Methods: A single institutional database of GS patients born less than 37 weeks GA (N=49) was queried for the following: GA, birth weight, length of stay (LOS), time to initial feeds (TIF), time to full feeds (TFF) and days on total parenteral nutrition (TPN), rate of catheter related blood stream infections (CRBSI) and 30 day mortality. Control infants (N=343) with no gastrointestinal pathology were 7:1 matched with the GS infants on GA by week. We defined IF as requiring TPN for ≥ 60 days. The Wilcoxon rank sum test and Chi-square test were used to test the differences between two groups for the continuous and categorical variables respectively.
Results: Premature GS infants had significantly lower birth weight than non-GS premature infants (2145 vs. 2485 gm, p< 0.0007).

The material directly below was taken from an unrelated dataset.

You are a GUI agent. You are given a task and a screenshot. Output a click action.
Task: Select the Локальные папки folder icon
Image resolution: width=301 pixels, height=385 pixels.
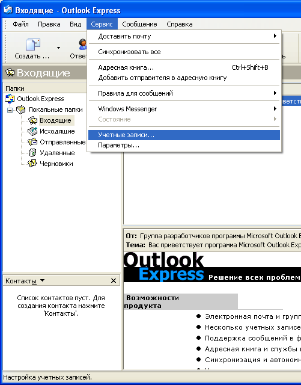[21, 109]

Premature GS infants had significantly longer LOS, TPN days, TIF and TFF when compared to non-GS premature infants (Table 1). Premature GS infants had significantly higher incidence of CRBSI (20% vs. 0.3%, p<0.0001) and 30 day mortality (4% vs. 0.3%, p<0.04). No patients in the non-GS premature group were diagnosed with IF, while the IF rate in the GS group was 29% (14 of 49).
Conclusion: Premature GS infants have significantly longer LOS, time on TPN and time to inital and full feeds when compared to their non-GS counterparts. Our study demonstrates that the poor nutritional outcomes and the development of IF in premature patients with GS is more likely a function of the intestinal dysfunction associated with GS than of prematurity. Further research into the factors that promote the intestinal dysfunction associated with GS is needed to improve clinical outcomes for these patients.